TASK PROMPT - Transcribe, word for word, every record in the data below.

=-=-=-=-=

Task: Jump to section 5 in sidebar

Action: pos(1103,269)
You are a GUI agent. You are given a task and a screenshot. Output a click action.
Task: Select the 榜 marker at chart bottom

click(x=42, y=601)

=-=-=-=-=

TASK RESPONSE -
Task: Jump to section 5 in sidebar

Action: pos(1103,269)
You are a GUI agent. You are given a task and a screenshot. Output a click action.
Task: Select the 榜 marker at chart bottom

click(x=42, y=601)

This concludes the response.